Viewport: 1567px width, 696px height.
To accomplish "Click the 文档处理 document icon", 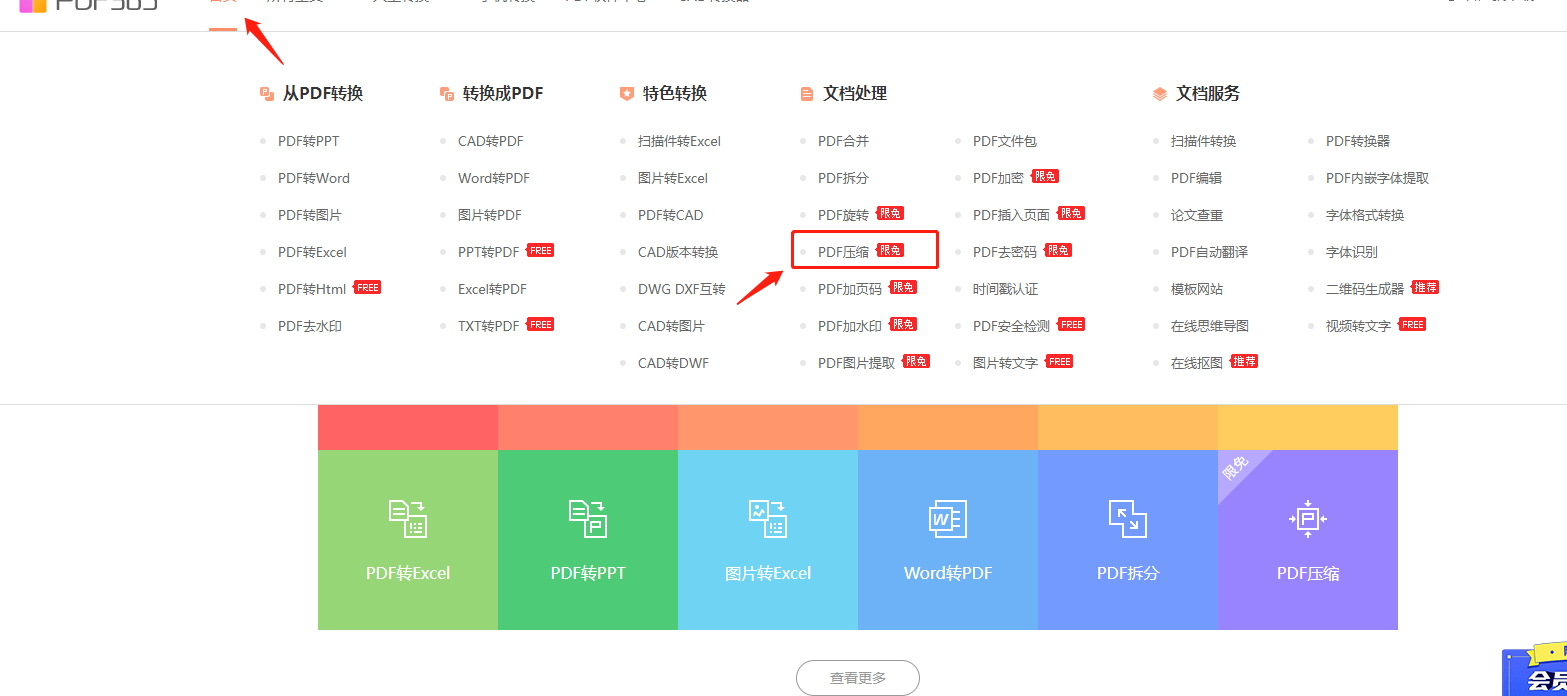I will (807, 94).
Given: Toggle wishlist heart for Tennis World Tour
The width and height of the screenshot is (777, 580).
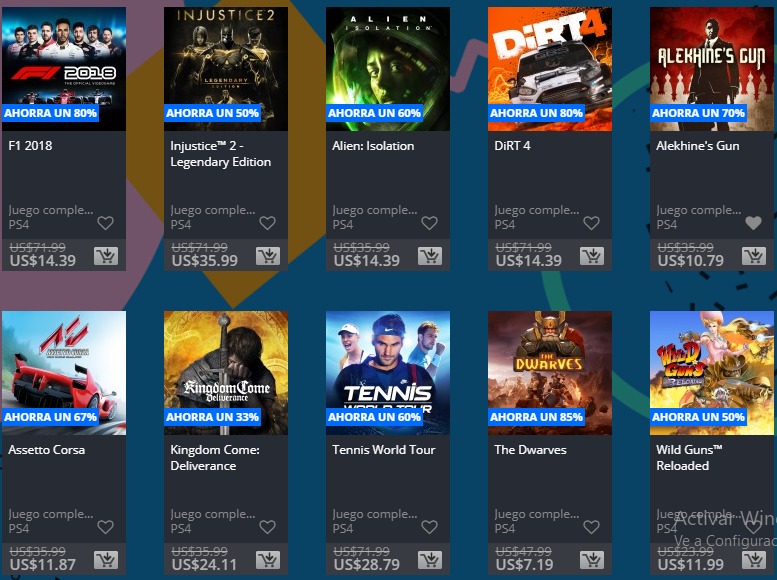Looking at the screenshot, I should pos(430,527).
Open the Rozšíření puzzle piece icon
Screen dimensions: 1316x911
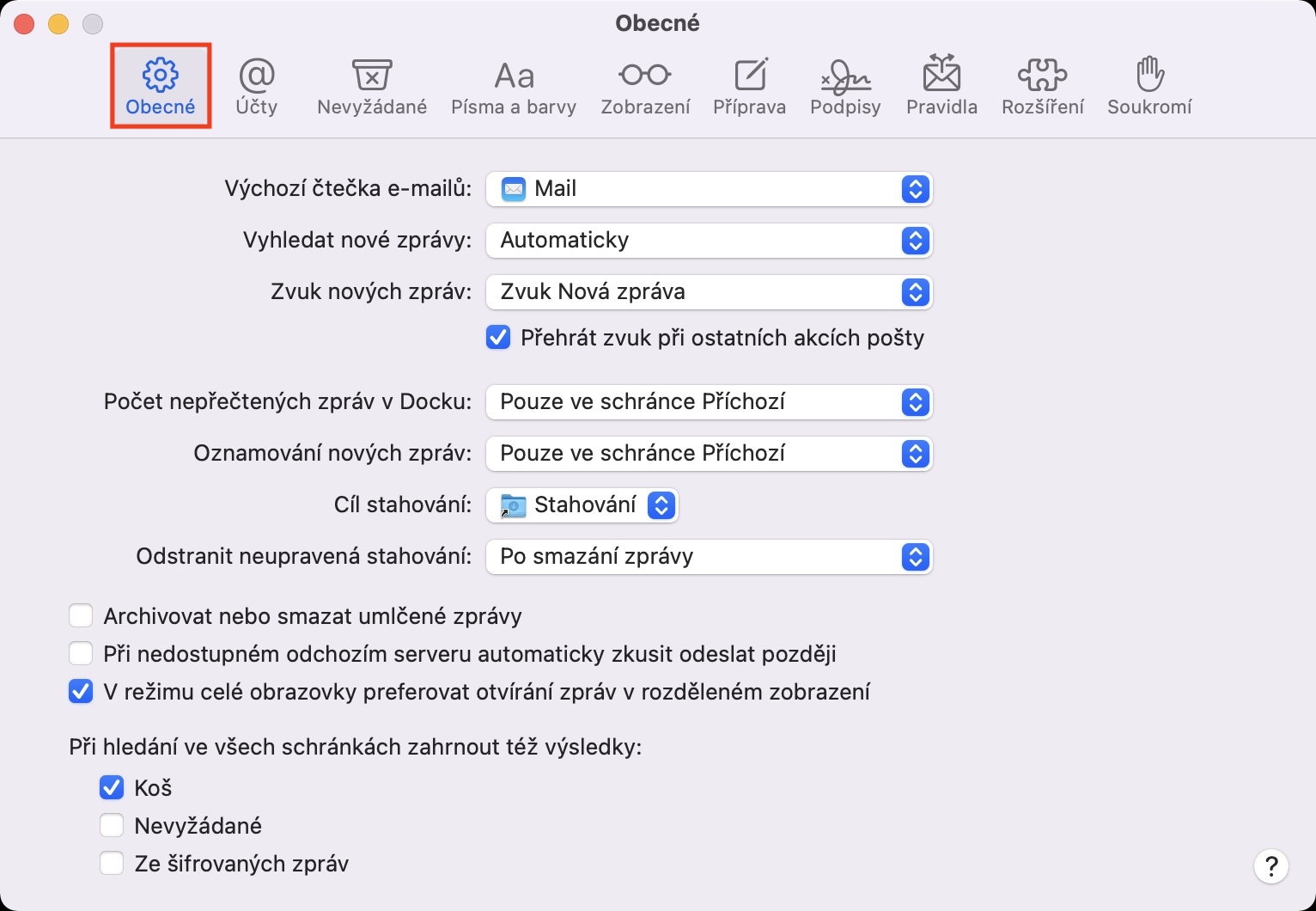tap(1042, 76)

— Task to carry out —
Reproduce the items word for word, beginning with the line that contains "Given: Toggle wishlist" and continuing through the end of the items, and leave the pictures out of your output.

— Task output —
Given: Toggle wishlist heart for Tennis World Tour
The width and height of the screenshot is (777, 580).
Looking at the screenshot, I should pos(430,527).
Open the Rozšíření puzzle piece icon
Screen dimensions: 1316x911
tap(1042, 76)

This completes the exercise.